Job: Extract everything from the line containing "AVAILABILITY (228, 186)" down to the line containing "What do you see at coordinates (451, 1174)", both included, and reproduce those lines exactly.

======== Dataset

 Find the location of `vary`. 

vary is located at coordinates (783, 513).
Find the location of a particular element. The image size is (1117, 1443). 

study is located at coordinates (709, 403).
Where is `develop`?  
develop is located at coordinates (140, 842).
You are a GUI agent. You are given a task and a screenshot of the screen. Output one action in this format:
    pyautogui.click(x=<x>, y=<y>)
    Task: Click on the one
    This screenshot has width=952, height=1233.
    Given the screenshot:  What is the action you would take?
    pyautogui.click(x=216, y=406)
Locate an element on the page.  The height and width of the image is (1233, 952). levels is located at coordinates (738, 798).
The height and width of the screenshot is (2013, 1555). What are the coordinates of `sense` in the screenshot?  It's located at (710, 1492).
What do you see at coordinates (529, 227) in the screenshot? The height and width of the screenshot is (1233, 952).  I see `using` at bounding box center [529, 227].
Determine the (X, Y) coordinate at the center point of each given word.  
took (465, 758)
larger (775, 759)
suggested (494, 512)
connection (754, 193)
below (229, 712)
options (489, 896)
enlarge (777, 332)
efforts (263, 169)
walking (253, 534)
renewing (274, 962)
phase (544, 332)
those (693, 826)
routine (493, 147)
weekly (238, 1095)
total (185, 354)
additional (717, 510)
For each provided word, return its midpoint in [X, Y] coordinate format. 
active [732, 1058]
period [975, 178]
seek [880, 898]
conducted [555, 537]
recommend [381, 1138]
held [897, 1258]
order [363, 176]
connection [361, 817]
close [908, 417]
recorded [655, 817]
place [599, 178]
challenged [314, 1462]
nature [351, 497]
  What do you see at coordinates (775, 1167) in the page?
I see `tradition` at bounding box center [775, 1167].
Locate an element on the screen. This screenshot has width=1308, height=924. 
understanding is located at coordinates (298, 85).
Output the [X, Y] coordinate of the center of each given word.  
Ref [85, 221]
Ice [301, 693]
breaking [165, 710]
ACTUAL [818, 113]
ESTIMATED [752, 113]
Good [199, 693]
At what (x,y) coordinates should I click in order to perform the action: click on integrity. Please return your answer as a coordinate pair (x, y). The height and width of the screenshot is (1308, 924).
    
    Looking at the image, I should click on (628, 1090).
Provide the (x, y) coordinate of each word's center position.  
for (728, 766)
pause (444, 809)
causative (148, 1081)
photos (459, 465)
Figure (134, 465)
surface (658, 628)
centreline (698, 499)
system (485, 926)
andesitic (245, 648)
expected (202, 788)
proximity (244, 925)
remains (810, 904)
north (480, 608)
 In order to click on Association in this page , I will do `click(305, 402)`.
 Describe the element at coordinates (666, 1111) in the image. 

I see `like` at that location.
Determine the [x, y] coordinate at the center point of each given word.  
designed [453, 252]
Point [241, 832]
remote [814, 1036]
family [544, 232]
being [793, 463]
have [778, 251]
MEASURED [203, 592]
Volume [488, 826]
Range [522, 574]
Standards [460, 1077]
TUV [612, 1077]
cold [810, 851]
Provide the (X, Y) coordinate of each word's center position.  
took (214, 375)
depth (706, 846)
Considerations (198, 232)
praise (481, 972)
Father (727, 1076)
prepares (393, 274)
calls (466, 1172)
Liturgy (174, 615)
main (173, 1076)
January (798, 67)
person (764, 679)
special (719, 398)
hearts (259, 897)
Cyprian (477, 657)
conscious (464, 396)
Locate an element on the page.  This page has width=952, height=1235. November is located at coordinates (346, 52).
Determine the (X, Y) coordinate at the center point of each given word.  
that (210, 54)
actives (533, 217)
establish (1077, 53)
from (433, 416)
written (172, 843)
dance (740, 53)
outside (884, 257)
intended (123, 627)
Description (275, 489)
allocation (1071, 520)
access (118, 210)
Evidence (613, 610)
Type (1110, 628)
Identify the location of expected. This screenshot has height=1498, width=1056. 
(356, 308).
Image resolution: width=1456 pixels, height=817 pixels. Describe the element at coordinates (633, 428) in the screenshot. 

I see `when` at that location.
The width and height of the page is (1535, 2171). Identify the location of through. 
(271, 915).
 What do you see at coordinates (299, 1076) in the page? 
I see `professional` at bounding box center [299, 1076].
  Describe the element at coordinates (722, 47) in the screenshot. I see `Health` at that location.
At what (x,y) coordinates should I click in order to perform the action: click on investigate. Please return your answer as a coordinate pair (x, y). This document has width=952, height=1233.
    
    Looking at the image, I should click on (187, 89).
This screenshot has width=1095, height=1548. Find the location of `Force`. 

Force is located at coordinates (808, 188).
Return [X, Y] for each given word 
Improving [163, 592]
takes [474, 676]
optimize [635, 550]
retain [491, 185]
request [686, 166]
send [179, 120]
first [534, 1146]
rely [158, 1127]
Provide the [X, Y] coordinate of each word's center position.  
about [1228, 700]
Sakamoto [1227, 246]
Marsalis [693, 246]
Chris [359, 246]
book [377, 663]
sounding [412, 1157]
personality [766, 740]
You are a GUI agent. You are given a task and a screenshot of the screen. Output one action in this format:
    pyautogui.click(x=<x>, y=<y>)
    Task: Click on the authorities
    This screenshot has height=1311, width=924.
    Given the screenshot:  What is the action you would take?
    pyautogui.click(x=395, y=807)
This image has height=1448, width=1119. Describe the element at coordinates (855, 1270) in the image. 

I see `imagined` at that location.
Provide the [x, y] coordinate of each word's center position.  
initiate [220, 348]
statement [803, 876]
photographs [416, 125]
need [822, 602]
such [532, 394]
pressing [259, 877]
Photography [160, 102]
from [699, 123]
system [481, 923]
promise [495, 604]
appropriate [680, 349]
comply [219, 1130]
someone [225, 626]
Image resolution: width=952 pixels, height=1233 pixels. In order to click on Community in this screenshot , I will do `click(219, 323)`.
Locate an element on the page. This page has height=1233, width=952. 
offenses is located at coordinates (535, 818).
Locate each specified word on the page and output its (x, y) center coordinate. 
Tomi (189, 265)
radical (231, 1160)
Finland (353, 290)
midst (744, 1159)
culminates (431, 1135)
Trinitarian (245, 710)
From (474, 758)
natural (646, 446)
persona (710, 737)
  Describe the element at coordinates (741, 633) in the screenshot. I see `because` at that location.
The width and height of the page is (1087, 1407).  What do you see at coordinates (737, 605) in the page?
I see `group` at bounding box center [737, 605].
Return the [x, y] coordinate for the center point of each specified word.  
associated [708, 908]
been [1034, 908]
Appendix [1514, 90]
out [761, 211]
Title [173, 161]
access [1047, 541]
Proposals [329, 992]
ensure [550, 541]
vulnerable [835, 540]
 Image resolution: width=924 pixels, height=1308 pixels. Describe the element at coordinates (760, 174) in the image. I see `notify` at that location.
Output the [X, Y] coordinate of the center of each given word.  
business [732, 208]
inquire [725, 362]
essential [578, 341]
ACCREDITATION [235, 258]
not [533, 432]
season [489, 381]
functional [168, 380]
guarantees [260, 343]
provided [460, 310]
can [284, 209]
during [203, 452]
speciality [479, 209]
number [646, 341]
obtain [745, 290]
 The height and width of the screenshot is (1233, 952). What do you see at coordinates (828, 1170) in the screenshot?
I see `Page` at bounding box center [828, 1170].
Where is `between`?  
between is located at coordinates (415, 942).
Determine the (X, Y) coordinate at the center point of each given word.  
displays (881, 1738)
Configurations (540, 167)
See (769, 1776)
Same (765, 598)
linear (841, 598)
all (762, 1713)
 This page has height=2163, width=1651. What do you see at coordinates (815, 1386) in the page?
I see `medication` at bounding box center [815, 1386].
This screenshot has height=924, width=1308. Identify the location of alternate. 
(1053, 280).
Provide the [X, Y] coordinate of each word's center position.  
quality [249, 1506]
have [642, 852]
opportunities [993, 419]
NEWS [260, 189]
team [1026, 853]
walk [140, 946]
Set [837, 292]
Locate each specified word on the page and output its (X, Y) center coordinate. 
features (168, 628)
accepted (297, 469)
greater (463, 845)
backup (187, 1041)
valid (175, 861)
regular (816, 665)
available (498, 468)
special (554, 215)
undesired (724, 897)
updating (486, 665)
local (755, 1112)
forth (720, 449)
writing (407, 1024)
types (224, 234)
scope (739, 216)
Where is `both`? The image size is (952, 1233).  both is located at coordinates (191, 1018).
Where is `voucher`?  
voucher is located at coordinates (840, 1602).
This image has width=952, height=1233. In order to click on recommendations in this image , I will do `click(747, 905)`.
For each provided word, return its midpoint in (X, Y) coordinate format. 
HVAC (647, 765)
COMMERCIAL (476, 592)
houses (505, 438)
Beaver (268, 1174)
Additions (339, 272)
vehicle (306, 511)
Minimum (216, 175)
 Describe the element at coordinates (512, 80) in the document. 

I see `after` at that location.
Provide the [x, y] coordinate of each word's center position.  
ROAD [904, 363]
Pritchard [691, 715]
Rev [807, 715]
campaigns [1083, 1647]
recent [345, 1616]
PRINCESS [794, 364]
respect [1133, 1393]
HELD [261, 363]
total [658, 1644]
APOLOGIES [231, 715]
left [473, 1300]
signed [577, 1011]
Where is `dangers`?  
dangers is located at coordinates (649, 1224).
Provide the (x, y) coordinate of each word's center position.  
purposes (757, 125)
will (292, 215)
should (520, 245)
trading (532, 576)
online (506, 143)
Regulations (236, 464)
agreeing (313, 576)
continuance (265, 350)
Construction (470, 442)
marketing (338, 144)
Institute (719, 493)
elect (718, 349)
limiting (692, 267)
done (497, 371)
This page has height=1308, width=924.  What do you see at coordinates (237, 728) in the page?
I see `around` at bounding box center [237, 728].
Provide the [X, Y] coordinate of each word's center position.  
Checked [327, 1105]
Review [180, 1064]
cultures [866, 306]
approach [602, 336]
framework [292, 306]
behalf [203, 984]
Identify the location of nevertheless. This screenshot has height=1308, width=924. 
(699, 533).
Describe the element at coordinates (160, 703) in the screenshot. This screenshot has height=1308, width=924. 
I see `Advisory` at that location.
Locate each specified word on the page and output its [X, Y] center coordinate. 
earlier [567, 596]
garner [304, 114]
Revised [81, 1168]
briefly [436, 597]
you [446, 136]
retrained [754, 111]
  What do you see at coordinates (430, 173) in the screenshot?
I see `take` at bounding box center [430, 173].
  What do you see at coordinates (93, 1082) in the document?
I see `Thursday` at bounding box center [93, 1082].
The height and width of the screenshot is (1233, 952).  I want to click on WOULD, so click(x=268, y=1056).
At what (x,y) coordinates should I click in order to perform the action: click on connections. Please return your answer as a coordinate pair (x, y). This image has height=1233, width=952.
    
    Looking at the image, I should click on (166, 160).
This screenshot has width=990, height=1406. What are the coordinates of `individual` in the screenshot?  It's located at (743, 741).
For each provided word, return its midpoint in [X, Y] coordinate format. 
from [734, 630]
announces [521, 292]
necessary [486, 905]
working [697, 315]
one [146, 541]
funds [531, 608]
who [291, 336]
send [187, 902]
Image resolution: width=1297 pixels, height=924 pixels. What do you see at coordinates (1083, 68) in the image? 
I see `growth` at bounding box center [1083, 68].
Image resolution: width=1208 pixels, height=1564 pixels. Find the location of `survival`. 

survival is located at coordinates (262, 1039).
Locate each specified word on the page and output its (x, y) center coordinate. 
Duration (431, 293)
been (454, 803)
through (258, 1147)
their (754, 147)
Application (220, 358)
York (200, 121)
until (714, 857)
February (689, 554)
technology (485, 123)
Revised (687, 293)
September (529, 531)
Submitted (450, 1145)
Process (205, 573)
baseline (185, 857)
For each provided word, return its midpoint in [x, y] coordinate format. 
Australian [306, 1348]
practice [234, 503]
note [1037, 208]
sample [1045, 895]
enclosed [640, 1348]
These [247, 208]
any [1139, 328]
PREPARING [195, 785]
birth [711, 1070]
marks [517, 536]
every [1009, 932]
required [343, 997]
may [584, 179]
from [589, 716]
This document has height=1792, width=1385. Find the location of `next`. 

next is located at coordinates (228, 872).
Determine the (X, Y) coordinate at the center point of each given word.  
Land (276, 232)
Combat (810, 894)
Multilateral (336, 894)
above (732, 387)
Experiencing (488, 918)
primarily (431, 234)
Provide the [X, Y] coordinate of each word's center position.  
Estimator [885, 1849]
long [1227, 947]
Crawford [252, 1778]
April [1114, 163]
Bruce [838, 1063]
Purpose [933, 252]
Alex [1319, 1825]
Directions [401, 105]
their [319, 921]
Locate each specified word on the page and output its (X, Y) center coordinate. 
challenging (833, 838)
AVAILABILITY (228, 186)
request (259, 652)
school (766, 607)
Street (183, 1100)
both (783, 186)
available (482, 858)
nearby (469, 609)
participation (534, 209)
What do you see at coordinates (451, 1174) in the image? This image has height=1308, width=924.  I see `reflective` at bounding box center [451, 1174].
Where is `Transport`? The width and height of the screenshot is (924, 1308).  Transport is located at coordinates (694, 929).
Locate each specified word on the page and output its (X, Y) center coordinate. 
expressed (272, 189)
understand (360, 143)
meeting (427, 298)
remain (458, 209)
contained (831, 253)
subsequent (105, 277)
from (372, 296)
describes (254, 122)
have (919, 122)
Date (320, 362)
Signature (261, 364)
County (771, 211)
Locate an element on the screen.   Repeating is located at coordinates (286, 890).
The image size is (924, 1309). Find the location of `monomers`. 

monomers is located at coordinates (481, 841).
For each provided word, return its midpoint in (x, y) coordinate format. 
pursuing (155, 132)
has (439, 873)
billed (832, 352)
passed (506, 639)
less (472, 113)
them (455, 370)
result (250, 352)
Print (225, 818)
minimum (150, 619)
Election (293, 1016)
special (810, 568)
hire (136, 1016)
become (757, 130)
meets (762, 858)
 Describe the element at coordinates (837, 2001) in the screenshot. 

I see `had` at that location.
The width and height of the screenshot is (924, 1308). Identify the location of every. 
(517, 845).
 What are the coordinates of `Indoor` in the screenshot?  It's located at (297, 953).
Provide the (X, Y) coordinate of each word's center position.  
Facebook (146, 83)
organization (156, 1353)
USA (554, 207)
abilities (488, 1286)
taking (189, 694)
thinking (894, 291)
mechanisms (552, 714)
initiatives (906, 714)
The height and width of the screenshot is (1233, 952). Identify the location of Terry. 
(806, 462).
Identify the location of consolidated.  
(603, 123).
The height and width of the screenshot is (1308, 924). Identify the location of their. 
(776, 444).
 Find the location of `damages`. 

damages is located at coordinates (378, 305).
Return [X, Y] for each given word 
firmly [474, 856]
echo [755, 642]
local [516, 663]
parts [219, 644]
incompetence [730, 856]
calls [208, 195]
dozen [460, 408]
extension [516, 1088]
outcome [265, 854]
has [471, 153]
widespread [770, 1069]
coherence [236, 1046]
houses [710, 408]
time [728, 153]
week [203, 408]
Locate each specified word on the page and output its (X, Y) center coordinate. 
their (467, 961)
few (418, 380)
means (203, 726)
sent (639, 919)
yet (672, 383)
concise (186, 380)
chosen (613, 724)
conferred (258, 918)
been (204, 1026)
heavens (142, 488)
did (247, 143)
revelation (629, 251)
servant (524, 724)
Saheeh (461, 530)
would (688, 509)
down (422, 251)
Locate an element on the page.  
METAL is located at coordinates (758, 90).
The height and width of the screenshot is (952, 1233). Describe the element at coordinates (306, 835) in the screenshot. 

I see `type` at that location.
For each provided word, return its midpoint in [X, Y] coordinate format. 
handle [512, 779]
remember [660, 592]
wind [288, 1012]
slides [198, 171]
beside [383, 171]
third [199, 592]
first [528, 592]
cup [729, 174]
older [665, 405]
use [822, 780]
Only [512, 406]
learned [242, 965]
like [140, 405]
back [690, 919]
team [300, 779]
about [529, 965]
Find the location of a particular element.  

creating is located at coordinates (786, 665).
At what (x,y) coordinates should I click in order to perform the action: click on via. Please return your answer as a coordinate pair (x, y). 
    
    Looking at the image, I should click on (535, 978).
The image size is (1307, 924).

================

Answer for the task:
AVAILABILITY (228, 186)
request (259, 652)
school (766, 607)
Street (183, 1100)
both (783, 186)
available (482, 858)
nearby (469, 609)
participation (534, 209)
What do you see at coordinates (451, 1174) in the image? This image has height=1308, width=924.  I see `reflective` at bounding box center [451, 1174].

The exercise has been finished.